That won the NRA undeserved praise for statesmanship. In fact, it was a gambit to make it less likely that tough restrictions will be put in place.

Don’t take my word for that. That’s also the view of the top gun rights champion at the right-wing Breitbart News service, A.W.R. “Rusty” Hawkins. “The NRA is calling on members of Congress to squash talk of more gun control by moving the bump stock discussion back where it began in 2010: with the ATF,” he explained last week.

In 2010, ATF ruled that bump stocks are legal because they don’t physically change semiautomatic weapons to turn them into machine guns. In 2013, ATF said it doesn’t think it has the legal authority to do anything about the devices.

That’s why the problem still requires legislation, Feinstein argued last week.

If anything, the Feinstein bill is vulnerable to the criticism that it’s unambitious. Outlawing bump stocks won’t stop mass shootings or individual homicides — far from it. And what about all the other causes of death by firearm, including accidents and suicides?

But the impulse to tackle too many problems at once is one of the reasons Congress hasn’t succeeded in passing any major restriction on firearms in more than a decade.

Even after Sandy Hook, when a gunman killed 20 elementary school children in Newtown, Conn., in 2012, nothing changed. Now, with a Republican majority and a president who has promised to “come through” for the NRA, broad gun control is an impossible goal.

Feinstein’s narrow proposal, responding to a single horrifying incident, is a kind of pilot project: an attempt to see if Congress can pass anything over objections from the NRA. And if legislation gets through, there’s a long list of other narrow measures waiting their turn.

One is background checks.

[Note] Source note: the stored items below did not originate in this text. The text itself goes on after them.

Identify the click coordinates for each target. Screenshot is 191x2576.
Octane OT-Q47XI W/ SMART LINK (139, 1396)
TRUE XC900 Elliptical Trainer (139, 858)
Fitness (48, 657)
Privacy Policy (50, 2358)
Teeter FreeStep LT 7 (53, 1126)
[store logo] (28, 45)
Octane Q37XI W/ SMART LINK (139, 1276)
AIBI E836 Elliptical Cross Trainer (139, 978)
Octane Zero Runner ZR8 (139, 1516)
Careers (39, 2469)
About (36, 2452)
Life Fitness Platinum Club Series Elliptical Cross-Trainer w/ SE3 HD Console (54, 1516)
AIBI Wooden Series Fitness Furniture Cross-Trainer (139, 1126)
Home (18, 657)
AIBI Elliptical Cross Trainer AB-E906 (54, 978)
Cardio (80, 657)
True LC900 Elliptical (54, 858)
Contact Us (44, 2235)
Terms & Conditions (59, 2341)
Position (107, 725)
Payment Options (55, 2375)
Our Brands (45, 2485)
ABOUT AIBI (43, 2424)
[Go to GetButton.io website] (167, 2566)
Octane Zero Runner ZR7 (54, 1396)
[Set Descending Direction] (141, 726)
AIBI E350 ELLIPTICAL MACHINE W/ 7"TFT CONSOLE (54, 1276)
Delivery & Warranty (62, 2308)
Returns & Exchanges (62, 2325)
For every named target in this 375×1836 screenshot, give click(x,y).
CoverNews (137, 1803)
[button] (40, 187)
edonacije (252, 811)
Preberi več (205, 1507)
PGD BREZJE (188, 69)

Anyone who buys a gun from a federally licensed gun dealer must undergo a background check. In much of the country, however, if you buy your weapons on the internet or from an amateur dealer, no check is required. That’s a boon to criminals and gun traffickers.

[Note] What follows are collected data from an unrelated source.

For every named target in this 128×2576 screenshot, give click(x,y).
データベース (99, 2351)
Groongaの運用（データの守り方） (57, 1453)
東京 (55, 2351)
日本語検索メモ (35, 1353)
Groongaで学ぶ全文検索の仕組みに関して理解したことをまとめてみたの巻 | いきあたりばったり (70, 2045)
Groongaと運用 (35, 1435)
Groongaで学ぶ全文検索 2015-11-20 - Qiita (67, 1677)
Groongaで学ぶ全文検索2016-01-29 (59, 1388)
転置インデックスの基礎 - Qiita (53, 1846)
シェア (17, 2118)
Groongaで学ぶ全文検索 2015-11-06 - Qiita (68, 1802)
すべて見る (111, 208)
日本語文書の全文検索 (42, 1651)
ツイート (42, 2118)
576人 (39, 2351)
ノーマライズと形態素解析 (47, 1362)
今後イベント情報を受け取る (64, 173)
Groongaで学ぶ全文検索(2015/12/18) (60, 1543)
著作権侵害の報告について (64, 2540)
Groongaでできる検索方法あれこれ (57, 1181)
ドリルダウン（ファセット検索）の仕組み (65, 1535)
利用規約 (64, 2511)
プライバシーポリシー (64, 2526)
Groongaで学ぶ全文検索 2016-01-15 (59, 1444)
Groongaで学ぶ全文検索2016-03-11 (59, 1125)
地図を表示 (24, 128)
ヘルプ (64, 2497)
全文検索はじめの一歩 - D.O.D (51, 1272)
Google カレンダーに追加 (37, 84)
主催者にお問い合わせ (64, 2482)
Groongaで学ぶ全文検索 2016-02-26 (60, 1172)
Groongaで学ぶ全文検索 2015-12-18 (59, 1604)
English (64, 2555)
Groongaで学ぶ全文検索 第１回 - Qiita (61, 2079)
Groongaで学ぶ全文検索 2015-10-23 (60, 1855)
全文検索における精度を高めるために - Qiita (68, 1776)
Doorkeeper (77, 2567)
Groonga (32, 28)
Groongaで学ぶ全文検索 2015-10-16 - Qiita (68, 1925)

Another is the “domestic violence loophole.” Federal law prohibits anyone convicted of domestic violence against a spouse or child from owning a gun. But the ban doesn’t apply to anyone who abuses a parent, a sibling or a short-term partner. It doesn’t apply to convicted stalkers, either.

A third: gun trafficking. Remarkably, there’s no clear federal statute that makes gun trafficking a federal crime. Much of the time, transferring a gun to someone who shouldn’t have it is treated as a paperwork violation. That makes it harder for ATF and other law enforcement agencies to prosecute trafficking rings.

Finally, a mundane problem that should be easy to fix: ATF is underfunded and understaffed. The agency hasn’t grown in a decade, even though the number of guns in private hands has exploded. One of the reasons the current background check system doesn’t work as well as it should is that ATF doesn’t have the resources to answer every query within 72 hours — after which the buyer automatically gets his gun. (That’s how Dylann Roof, who killed nine people in Charleston, S.C., in 2015, was able to buy a pistol despite having a criminal record.) And the problem’s about to get worse: President Trump’s budget would cut 14 percent from gun enforcement over the next decade. That’s nuts.

A single law won’t end mass shootings, any more than laws against homicide can prevent all murders. But gun laws can still be improved, and they can be better enforced. Feinstein’s bill is one place to start.

Will Congress step up? That will depend on what it hears from constituents, especially gun owners. The 2nd Amendment guarantees their right to bear arms. Are they willing to get along without bump stocks to spare their fellow citizens from harm?